_Requirement_: Return, from the data below, each line that contains the word "computer".

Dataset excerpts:
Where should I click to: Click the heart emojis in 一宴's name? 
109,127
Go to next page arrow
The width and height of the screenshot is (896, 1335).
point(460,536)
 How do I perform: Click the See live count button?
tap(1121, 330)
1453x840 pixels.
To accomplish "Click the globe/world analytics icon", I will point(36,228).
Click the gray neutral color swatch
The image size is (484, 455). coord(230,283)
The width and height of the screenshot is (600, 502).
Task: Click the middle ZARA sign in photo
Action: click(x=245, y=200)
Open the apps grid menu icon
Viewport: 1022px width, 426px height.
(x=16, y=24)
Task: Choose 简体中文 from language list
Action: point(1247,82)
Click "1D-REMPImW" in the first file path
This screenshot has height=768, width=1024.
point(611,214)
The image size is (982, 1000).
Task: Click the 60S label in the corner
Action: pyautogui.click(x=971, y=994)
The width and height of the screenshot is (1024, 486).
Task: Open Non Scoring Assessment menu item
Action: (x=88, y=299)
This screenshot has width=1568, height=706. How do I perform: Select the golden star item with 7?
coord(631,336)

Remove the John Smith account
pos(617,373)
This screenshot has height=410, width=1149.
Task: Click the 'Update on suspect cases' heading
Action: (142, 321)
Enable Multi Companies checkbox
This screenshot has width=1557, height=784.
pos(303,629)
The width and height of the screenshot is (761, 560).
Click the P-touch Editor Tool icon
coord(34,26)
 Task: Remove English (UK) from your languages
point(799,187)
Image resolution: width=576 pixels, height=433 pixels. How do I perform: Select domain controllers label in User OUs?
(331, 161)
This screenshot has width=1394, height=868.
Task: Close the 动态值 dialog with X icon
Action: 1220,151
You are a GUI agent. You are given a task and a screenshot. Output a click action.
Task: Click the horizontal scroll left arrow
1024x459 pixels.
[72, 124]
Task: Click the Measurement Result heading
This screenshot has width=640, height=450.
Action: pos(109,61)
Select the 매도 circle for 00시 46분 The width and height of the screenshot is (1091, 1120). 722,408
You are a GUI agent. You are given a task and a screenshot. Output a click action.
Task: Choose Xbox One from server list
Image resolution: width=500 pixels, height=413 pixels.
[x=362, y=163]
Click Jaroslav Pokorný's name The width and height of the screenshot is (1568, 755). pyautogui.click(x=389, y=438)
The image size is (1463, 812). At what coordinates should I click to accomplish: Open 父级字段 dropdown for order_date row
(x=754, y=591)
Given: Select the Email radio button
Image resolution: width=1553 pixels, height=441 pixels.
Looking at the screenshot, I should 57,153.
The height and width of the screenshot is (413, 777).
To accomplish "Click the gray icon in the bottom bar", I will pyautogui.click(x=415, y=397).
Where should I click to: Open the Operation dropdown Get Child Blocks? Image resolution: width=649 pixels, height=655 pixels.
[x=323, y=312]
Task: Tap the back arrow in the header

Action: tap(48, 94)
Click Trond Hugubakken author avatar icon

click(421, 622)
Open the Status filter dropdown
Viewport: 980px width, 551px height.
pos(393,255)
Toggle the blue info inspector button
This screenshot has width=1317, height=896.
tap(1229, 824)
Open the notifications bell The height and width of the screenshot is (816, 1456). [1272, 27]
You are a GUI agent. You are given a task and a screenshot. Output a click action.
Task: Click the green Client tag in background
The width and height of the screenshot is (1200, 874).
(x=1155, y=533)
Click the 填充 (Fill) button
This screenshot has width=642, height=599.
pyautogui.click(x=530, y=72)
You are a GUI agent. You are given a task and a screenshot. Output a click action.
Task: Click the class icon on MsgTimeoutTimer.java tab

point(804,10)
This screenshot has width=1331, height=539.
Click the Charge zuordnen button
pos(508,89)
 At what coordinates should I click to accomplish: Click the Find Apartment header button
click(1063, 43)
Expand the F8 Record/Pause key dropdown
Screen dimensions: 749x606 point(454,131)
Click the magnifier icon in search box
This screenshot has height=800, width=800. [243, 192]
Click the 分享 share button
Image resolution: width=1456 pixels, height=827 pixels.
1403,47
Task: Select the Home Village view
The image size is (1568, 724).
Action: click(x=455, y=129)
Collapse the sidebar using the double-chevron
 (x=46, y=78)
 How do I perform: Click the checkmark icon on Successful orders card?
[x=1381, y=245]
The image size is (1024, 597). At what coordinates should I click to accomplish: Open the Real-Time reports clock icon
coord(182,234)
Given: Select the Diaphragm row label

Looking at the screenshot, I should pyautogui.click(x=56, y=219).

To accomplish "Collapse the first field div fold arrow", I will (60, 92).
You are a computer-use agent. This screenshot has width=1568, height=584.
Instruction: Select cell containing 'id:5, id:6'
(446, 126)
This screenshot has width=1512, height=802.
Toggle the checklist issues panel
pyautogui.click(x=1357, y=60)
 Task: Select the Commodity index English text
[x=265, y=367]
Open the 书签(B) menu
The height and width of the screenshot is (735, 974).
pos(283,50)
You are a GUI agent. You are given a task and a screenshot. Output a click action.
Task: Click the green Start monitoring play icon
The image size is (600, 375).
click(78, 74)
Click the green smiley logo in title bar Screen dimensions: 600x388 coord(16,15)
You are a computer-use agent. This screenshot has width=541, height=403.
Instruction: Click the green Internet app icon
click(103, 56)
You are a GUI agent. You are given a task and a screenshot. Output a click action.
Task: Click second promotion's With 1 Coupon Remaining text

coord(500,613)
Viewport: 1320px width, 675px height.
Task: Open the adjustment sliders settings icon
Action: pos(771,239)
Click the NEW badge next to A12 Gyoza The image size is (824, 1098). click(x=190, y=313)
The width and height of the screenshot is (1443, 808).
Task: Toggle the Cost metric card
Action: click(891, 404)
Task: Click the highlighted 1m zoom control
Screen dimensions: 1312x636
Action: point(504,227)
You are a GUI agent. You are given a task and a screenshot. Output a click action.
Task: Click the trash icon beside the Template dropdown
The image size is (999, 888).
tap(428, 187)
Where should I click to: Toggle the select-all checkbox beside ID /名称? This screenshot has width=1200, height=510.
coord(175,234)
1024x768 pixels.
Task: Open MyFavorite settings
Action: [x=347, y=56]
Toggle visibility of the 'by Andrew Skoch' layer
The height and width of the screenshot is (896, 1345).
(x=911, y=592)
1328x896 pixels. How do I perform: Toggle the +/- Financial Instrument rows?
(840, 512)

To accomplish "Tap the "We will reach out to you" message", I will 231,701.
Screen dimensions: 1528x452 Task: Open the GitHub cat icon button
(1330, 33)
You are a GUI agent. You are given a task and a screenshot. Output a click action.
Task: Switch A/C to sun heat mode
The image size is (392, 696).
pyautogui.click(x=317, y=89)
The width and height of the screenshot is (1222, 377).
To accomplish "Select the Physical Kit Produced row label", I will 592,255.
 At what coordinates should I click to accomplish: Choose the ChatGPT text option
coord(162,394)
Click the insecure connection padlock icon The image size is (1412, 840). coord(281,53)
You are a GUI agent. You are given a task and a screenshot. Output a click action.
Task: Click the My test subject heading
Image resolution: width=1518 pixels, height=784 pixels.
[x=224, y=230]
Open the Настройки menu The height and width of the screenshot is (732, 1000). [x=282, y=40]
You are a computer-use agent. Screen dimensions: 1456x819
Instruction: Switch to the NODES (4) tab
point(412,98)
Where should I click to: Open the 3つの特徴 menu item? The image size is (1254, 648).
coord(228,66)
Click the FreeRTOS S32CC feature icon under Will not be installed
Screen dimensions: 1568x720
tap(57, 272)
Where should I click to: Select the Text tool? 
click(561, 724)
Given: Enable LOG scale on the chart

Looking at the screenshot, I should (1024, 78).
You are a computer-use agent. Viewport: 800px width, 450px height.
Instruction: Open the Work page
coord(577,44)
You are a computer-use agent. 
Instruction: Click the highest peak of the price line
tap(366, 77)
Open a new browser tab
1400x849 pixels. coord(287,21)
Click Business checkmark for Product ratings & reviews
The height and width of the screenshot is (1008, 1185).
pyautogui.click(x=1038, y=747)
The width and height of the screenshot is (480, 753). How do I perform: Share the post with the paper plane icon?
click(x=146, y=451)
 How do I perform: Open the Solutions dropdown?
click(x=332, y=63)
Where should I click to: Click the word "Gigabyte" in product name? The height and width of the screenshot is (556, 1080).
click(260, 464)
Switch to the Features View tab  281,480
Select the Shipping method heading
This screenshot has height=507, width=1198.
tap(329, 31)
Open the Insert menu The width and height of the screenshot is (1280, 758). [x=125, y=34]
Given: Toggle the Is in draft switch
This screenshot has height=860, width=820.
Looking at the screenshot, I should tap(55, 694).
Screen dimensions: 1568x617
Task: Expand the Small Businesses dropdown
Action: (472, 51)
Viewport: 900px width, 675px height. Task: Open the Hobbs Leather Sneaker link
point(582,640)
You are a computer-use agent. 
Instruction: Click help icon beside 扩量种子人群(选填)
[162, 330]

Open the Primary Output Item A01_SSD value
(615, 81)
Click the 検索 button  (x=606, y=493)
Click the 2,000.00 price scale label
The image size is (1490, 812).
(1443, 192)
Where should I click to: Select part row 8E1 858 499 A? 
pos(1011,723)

_Written response_:
You are a computer-use agent. This screenshot has width=1568, height=584.
You are a computer-use agent. This screenshot has width=541, height=403.
You are a computer-use agent. Screen dimensions: 1456x819
You are a computer-use agent. Viewport: 800px width, 450px height.
You are a computer-use agent. 
You are a computer-use agent. 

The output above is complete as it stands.